The plans for a Pride supporters’ club started in Nov. 2015, and membership launched in December 2015. Raymond gathered 50 people, who are the founding members, and they invested money and time to get the supporter club going. She pulled together the governing documents and worked with the founding members on defining what they wanted to group to be about.

The Crown currently has 297 members, and that doesn’t include honorary members like Phil and Kay Rawlins, Orlando Pride members and coach Sermanni.

“I know that Lianne Sanderson and a couple of other players came around to the tailgating we had going on for the MLS game,” Raymond says. “We gave her a scarf, and she’s been very receptive on social media.”

For the upcoming inaugural season, Raymond hopes to expand the supporter club to celebrate soccer and the Orlando community off the field by getting involved with local charities. The group will hold festivities for game days that will be geared toward all ages. For Orlando Pride’s first game of the season April 17, The Crown will host a watch party at Graffiti Junktion in Downtown Orlando. For the April 23 opening home game, The Crown will be tailgating in Lot 11 of the Citrus Bowl.

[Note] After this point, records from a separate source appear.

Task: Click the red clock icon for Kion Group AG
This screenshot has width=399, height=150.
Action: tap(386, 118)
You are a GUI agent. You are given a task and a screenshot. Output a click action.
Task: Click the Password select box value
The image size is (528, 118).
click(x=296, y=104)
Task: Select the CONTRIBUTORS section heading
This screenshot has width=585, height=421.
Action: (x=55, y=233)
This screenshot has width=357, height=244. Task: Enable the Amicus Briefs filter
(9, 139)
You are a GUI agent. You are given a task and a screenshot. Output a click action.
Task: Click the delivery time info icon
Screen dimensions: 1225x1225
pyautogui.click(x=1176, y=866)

“I have six kids, and the only thing we can all agree on is Orlando City and soccer,” Raymond says. “All of us have different things – my husband likes the Detroit Tigers and I like the Yankees; we like Syracuse Basketball and he likes something else. So we’ve never been able to come together except Orlando City.”

Kicking toward the goal
As the inaugural season and opening game steadily approach, Orlando Pride aims to make its mark prior to the regular season with a 4-0-0 preseason record. The team prepares to make its national debut on April 17 in Portland against the Portland Thorns FC followed by its home debut April 23 at the Orlando Citrus Bowl against the Houston Dash.

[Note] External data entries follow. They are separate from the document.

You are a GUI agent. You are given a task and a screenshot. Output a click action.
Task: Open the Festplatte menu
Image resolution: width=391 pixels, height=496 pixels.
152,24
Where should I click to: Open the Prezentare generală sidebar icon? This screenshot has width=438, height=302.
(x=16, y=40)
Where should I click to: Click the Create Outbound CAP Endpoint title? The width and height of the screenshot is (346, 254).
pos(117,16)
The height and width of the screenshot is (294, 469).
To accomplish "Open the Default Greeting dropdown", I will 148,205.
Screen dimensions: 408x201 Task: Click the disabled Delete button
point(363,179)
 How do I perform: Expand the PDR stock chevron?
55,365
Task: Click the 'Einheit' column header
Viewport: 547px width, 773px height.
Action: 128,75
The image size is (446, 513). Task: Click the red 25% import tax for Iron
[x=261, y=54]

“It is always difficult for an expansion team in any league to make a big impact in their first year; however, we believe we have a very good group of players and our goal will be to make the playoffs,” Orlando City Soccer Club CEO Phil Rawlins says.

The Orlando Pride announced on April 5 its plan to set the national women’s league attendance record for their April 23 season home opener at the Orlando Citrus Bowl when it hosts the Houston Dash. The current attendance record is 21,144 fans. The organization is promoting the campaign through social media using the hashtag“#FilledWithPride,” similar to how the men’s team used “#FillTheBowl”.

“I think the women’s team will have a huge impact on our community, albeit in a slightly different way to the men’s team,” Rawlins says.“The Pride probably won’t draw as large crowds as the men do, but from the interest we have seen so far, we believe they will draw significant crowds. The women’s additional contribution will be in their engagement within our community. The Pride players are committed to being closely involved with our community and foundation programs and will be great role models for young female athletes to look up to.”

Since the announcement in October 2015, the hype that has surrounded the NWSL’s newest expansion team has only grown, and it doesn’t seem like its dying anytime soon as Orlando Pride aims to win fan’s hearts and dollars.

“I’ve lived in Orlando for almost 11 years now, and Orlando kind of struggles to have an identity outside of the tourism industry as a tourism attraction,” Stile says. “Soccer in Orlando has really helped galvanize the community, and it’s given everyone something to cheer for.”

“I love the name that plays off the pride of lions,” Mayor Dyer says.“Also, a sense of pride in your city, and then, of course, gay pride.”